Let’s dive into it! 🚀
Trust Your Gut - But Give It the Right Tools 🧠🔍
At the end of the day, your best valuation tool is you - your experience, instincts, and judgment should always take the lead when analyzing businesses. That said, having powerful, easy-to-use tools to back up your insights can be a game-changer. 🚀
This model keeps it simple: just tweak the blue font cells, and you’re good to go! No unnecessary complexity - just straight-up, actionable valuation. ✅
How to Adjust Each Cell (Major Ones in Italic)
🔹 Ticker, Country Code, and Sector – Filling these in helps keep your company analyses organized and easy to track. Once done, you can store the file in a larger Excel sheet with all your other valuations for quick reference
🔹 Scenario – The model includes three preset scenarios to adjust assumptions easily. Just click the cell and select one from the dropdown. By default, we use the Intermediate scenario for a balanced approach
🔹 Model Duration – We typically set this to 10 years, but for high-growth tech companies, a shorter time frame (like 5 years) can make more sense
🔹 1st EPS Growth – Since the model is profitability-driven, we use a 5- or 10-year average of EPS growth to smooth out any short-term volatility
🔹 2nd Start Year – This helps the model slow down growth projections over time.
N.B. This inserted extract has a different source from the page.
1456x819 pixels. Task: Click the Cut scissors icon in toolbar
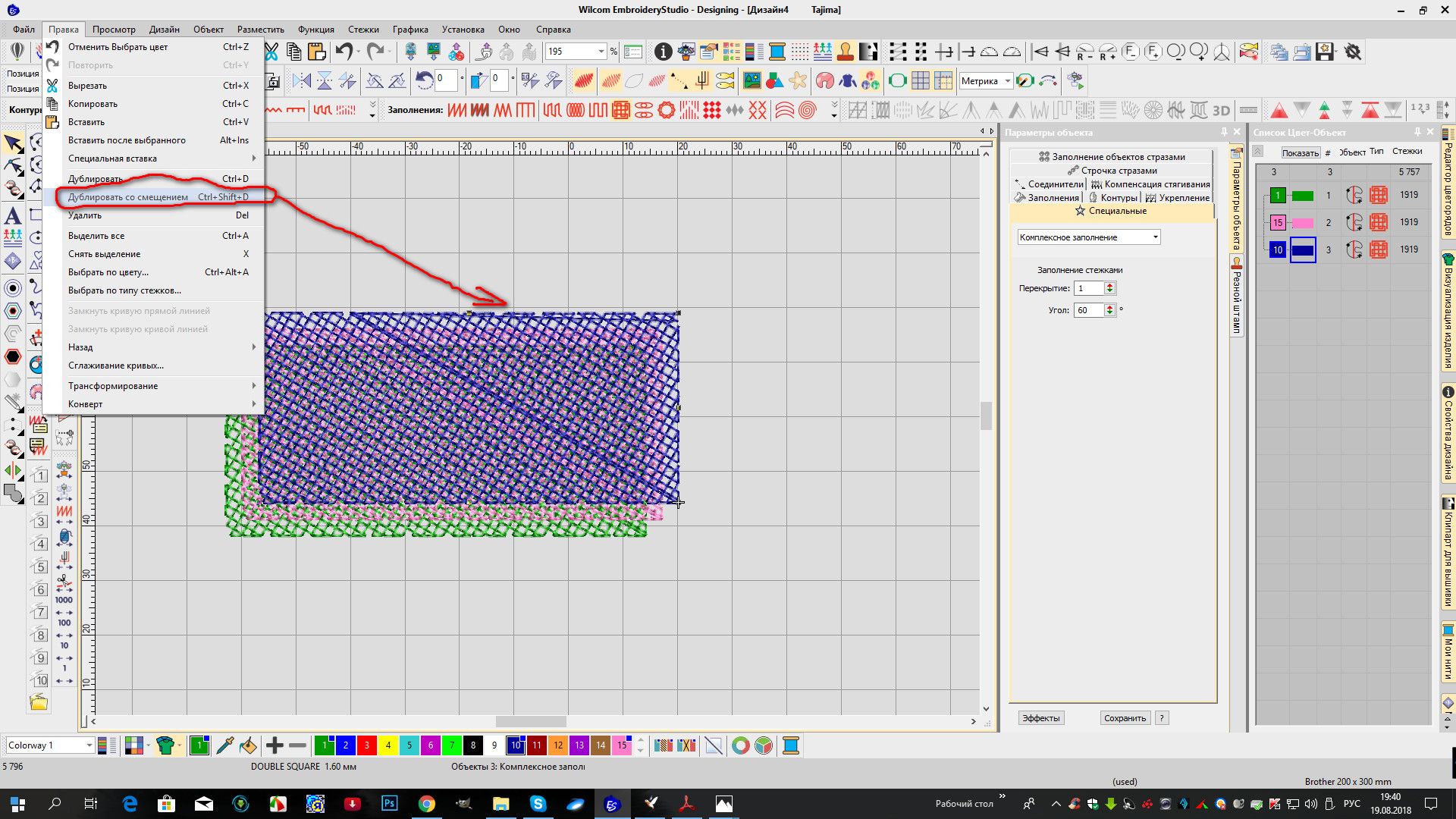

We usually set it at half the model duration - so for a 10-year model, that means year 5
🔹 Earnings per Share (EPS) – Use the most recent trailing twelve months (LTM) EPS, or a normalized figure if necessary
🔹 Share Reduction % – Designed for share buybacks, this lets you input an annual % reduction in shares outstanding, which is factored into the valuation. If you expect dilution instead, just enter a negative percentage
🔹 Current Dividend – Enter the dividend distributed over the last twelve months (LTM) or use a normalized figure
🔹 Change in Dividend Payout – This estimates dividend growth based on increasing payout ratios. Example: If a company earns $10 and distributes $4 (40%), but next year earns $11 and distributes $5 (45%), this input adjusts for that 5% increase
🔹 Required Rate of Return – Think of this as your opportunity cost. It factors in capital costs, liquidity risks, company size, and other risk factors. We like to keep it at 15%
🔹 Expected End PE – The projected earnings multiple at the end of the model’s time frame
🔹 Current Price – The stock’s current market price (per share, not market cap)
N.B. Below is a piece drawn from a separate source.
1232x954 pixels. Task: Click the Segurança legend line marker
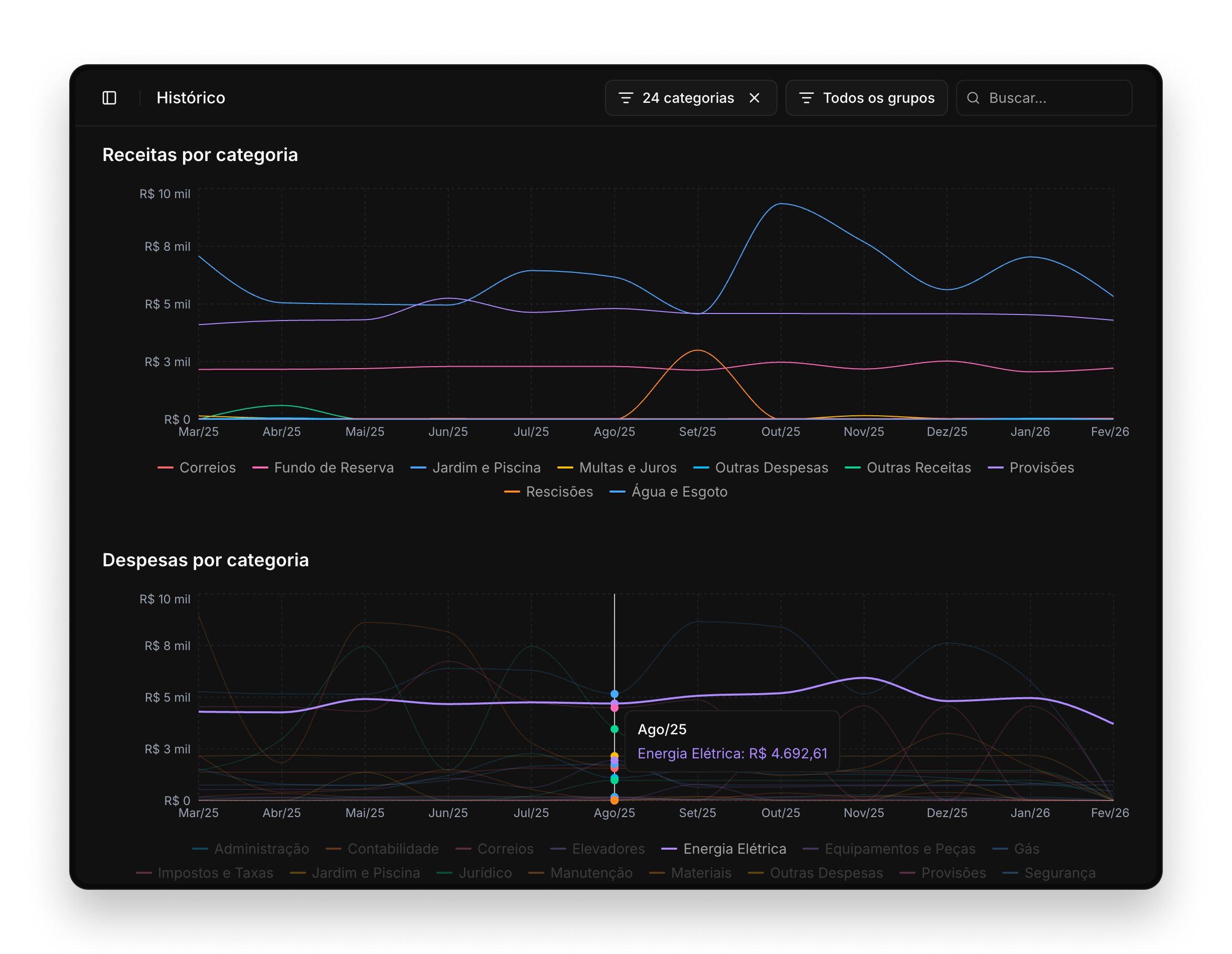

🔹 Discount – The margin of safety you require to justify a purchase. The standard is 50%, but you should tweak this based on risk tolerance and company specifics.
We’ve also included a few ratios that can provide some guidance on the state of the company’s financials. To use them, simply fill in the numbers in blue font.
Qualitative Checklist
More importantly, we’ve put together a comprehensive checklist to help you evaluate and compare this company effectively. While many items might seem like obvious green flags, we’re confident that the more you use it, the more hidden gems you’ll uncover 🔍✨
Think of it as a built-in safety net - designed to help you avoid costly mistakes and minimize errors of commission. Because sometimes, the best investments are the bad ones you don’t make 😉
Black-Scholes Options Price Model Explained
The Black-Scholes option pricing model calculates the fair value of a European call or put option.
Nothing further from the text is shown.